Heute ist es normal, dass auch weibliche Streamerinnen Stars auf Twitch sein können, aber bis dahin war es ein langer und mehr als beschwerlicher Kampf um Akzeptanz und Anerkennung. Denn leider macht der Großteil der Streamerinnen negative Erfahrungen aufgrund sexualisierter Anfeindungen und Vorurteilen.  Ein Blick auf den US-amerikanischen Markt zeigt, welche Auswüchse dies erreichen kann. In einem Podcast des US-Streamers “TrashTaste” spricht die Streamerin Pokimane, die erfolgreichste Streamerin der Welt mit 9,2 Millionen Followern, über ihren Weg auf Twitch und offenbart dabei welche persönlichen Anfeindungen sie über Jahre hingenommen hat. Ihr Fazit ist, dass Twitch heute eine Plattform ist, die deutlich diverser aufgestellt ist als in den Anfangsjahren und die aktiv ihre weiblichen Creator unterstützt. Das zeigt sich vor allem in den aktualisierten Nutzungsbedingungen der Plattform, die dedizierte Paragraphen zum Schutz weiblich gelesener Personen enthalten und einem Contentmanagementsystem, das sexualisierte Gewalt in jedweder Form streng bestraft.

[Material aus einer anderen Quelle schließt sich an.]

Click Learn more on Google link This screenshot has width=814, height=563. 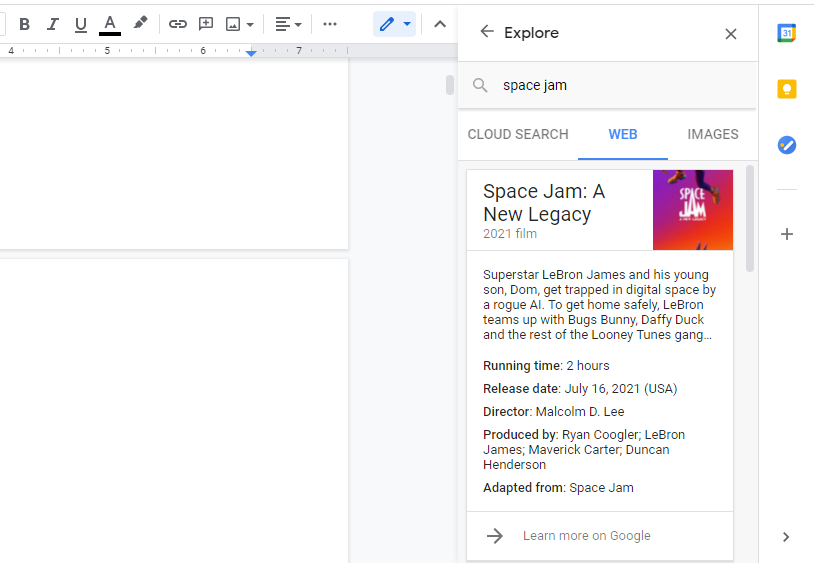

Women’s Day wird zu Women’s Year

Längst hat auch Twitch verstanden, welche enormen Potenziale in der Förderung weiblicher Talente liegen und deswegen 2021 den “BroadcastHER Grant” sowie die “Twitch Women’s Alliance” ins Leben gerufen. Die Programme widmen sich der Unterstützung von Streamern, die sich als Frauen identifizieren, in allen Phasen des Lebenszyklus bei Twitch. Mit dem Schwerpunkt auf kurz- und langfristigen Strategien zielt die Twitch Women’s Alliance darauf ab, die Twitch-Community zu stärken und alle weiblichen Streamer zu unterstützen und zu fördern.